WHAT THE TASK REQUIRES
Every line below must be reproduced exactly. Copy them all.

[Opening MATERIAL FOR THIS EXERCISE section]

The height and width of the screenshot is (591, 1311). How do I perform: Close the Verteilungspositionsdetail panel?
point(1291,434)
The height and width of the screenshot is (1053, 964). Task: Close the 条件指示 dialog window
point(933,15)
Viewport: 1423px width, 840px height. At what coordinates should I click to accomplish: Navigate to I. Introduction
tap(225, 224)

[Closing MATERIAL FOR THIS EXERCISE section]

EXERCISE OUTPUT
The height and width of the screenshot is (591, 1311). How do I perform: Close the Verteilungspositionsdetail panel?
point(1291,434)
The height and width of the screenshot is (1053, 964). Task: Close the 条件指示 dialog window
point(933,15)
Viewport: 1423px width, 840px height. At what coordinates should I click to accomplish: Navigate to I. Introduction
tap(225, 224)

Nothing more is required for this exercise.